Source: Medicines & Healthcare Products Regulatory Agency (GB) Revision Year: 2019 Publisher: Hospira UK Limited, Horizon, Honey Lane, Hurley, Maidenhead, SL6 6RJ, United Kingdom
Pharmacotherapeutic group: Antineoplastic agents, Anthracyclines and related substances
ATC Code: L01DB07
Mitoxantrone, a DNA-reactive agent that intercalates into deoxyribonucleic acid (DNA) through hydrogen bonding, causes crosslinks and strand breaks. Mitoxantrone also interferes with ribonucleic acid (RNA) and is a potent inhibitor of topoisomerase II, an enzyme responsible for uncoiling and repairing damaged DNA. It has a cytocidal effect on both proliferating and non-proliferating cultured human cells, suggesting lack of cell cycle phase specificity and activity against rapidly proliferating and slow-growing neoplasms. Mitoxantrone blocks the cell cycle in G2-phase leading to an increase of cellular RNA and polyploidy.
Mitoxantrone has been shown in vitro to inhibit B cell, T cell, and macrophage proliferation and impair antigen presentation, as well as the secretion of interferon gamma, tumour necrosis factor alpha, and interleukin-2.
Mitoxantrone, a synthetic anthracenedione derivative, is an established cytotoxic, antineoplastic agent. Its therapeutic efficacy has been reported in numerous malignancies. Its presumed mechanism of action in MS is immunosuppression.
Treatment with mitoxantrone 12 to 14 mg/m² was effective in the treatment of various cancers. This dosage is given in 21 day-cycles, for induction therapy in AML during three consecutive days, for consolidation therapy during two days. Mitoxantrone is active when given alone or in combination with other anticancer agents or corticosteroids.
Mitoxantrone in combination with other cytostatic active substances is effective in the treatment of metastatic breast cancer, also in patients who failed adjuvant therapy with an anthracycline-containing regimen.
Mitoxantrone in combination with corticosteroids improves pain control, and quality of life in patients with advanced castrate resistant prostate cancer, without any improvement in overall survival. Mitoxantrone in combination with cytarabine as initial induction treatment is at least as effective for inducing remission as daunorubicin combinations in adult patients with previously untreated AML. Mitoxantrone alone or in combination with other cytostatic medicinal products shows objective response in patients with several types of NHL. The long-term usefulness of mitoxantrone is limited by emerging cancer resistance which ultimately may result in fatal outcome when used as last-line therapy.
Treatment with mitoxantrone 12 mg/m² administered every three months was superior to 5 mg/m² and placebo in one clinical study with highly active inflammatory active MS disease. A reduction of neurologic disability worsening and frequency of clinical relapses was observed. In the several studies in multiple sclerosis the effective cumulative dose ranged from 36 mg/m² to 120 mg/m². Single doses ranged from 5 to 12 mg/m², dose intervals from once per month to once per 3 months. Also the time course over which the cumulative dose was given ranged from 3 to 24 months.
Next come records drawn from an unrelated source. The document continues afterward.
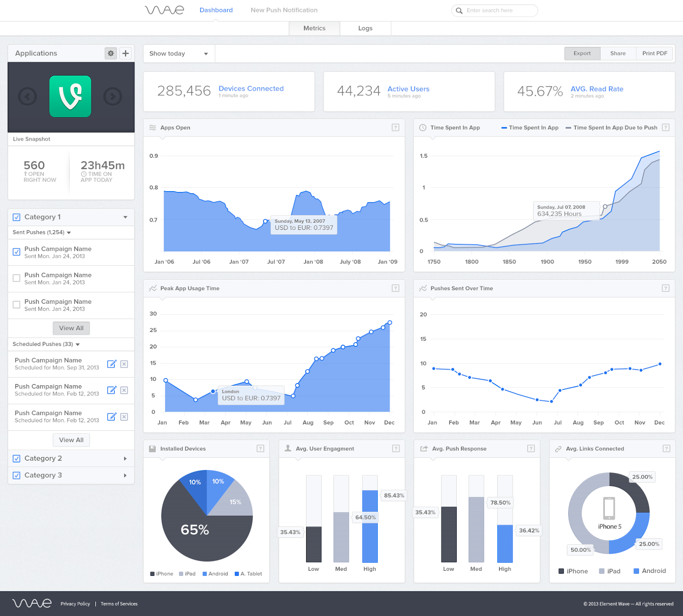Open the Show today dropdown
The height and width of the screenshot is (616, 683).
[178, 53]
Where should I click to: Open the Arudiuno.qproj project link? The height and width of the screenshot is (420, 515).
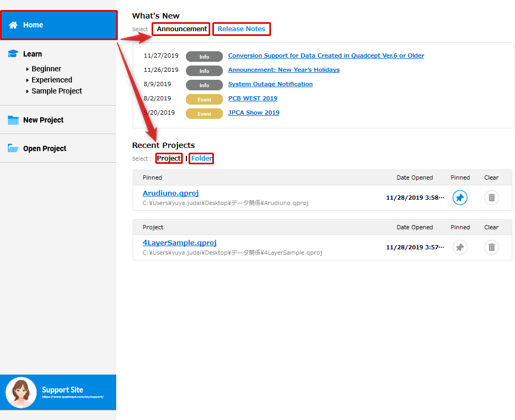(171, 193)
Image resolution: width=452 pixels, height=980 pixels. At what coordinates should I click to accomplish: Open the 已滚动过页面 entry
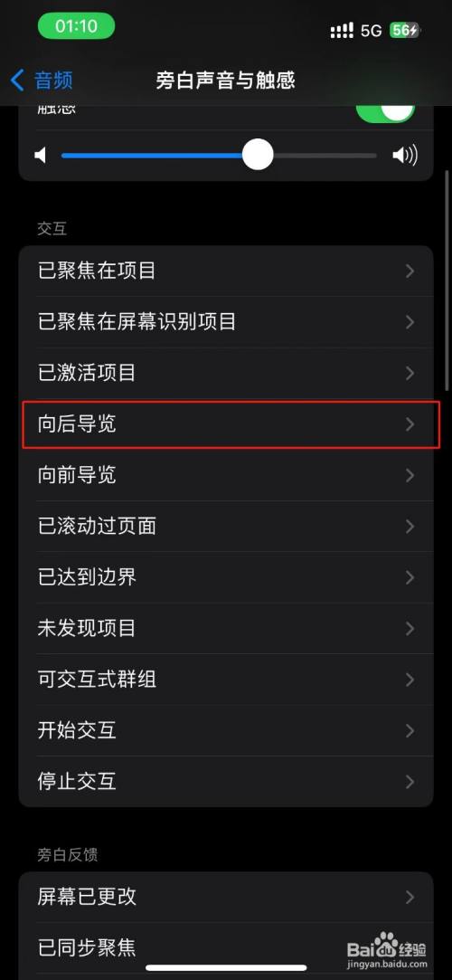tap(226, 527)
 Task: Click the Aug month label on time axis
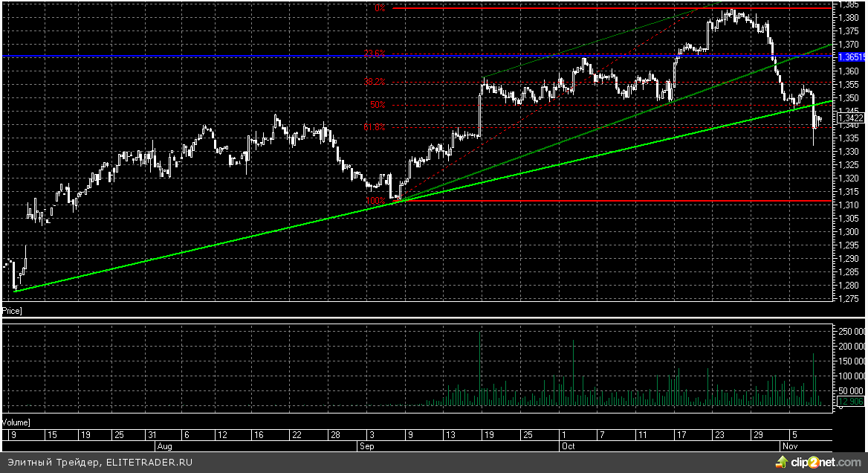[x=165, y=446]
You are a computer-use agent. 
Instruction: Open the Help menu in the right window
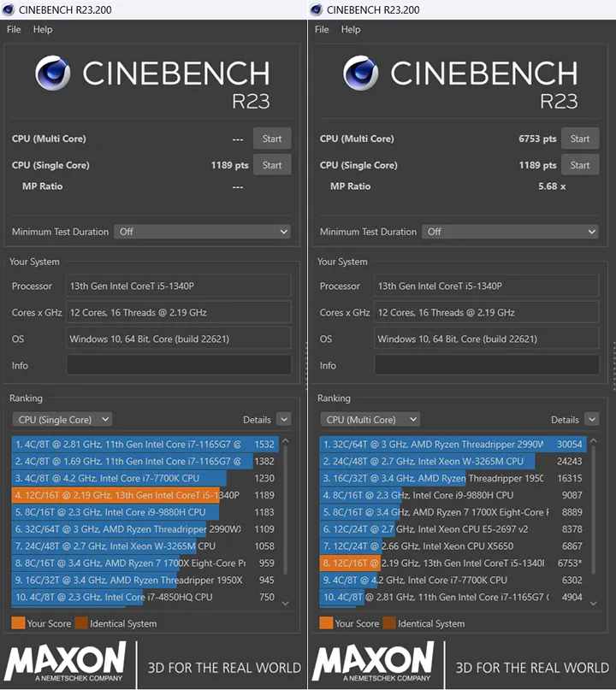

However, cardiotoxicity increases with cumulative doses. A cumulative dose of 72 mg/m² is still effective and associated with less cardiotoxicity than higher cumulative doses. Hence, patients with multiple sclerosis should not receive a lifetime cumulative dose greater than 72 mg/m².
Safety and efficacy in paediatric patients have not been established.
The pharmacokinetics of mitoxantrone in patients following single-dose intravenous administration can be characterised by a three-compartment model. In patients administered 15-90 mg/m², there is a linear relationship between dose and the area under the concentration curve (AUC). Plasma accumulation of active substance was not apparent when mitoxantrone was administered either daily for five days or as a single dose every three weeks.
Distribution to tissues is extensive: steady-state volume of distribution exceeds 1,000 L/m². Plasma concentrations decrease rapidly during the first two hours and slowly thereafter. Mitoxantrone is 78% bound to plasma proteins. The fraction bound is independent of concentration and is not affected by the presence of phenytoin, doxorubicin, methotrexate, prednisone, prednisolone, heparin, or aspirin. Mitoxantrone does not cross the blood-brain barrier. Distribution into testes is relatively low.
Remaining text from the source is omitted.